Problem requirements: Return the records exactly, please. Every line should match.

[Data provided Boundary: Start]

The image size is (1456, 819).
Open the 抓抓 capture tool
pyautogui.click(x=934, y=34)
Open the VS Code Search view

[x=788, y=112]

[Data provided Boundary: End]

Expected output:
The image size is (1456, 819).
Open the 抓抓 capture tool
pyautogui.click(x=934, y=34)
Open the VS Code Search view

[x=788, y=112]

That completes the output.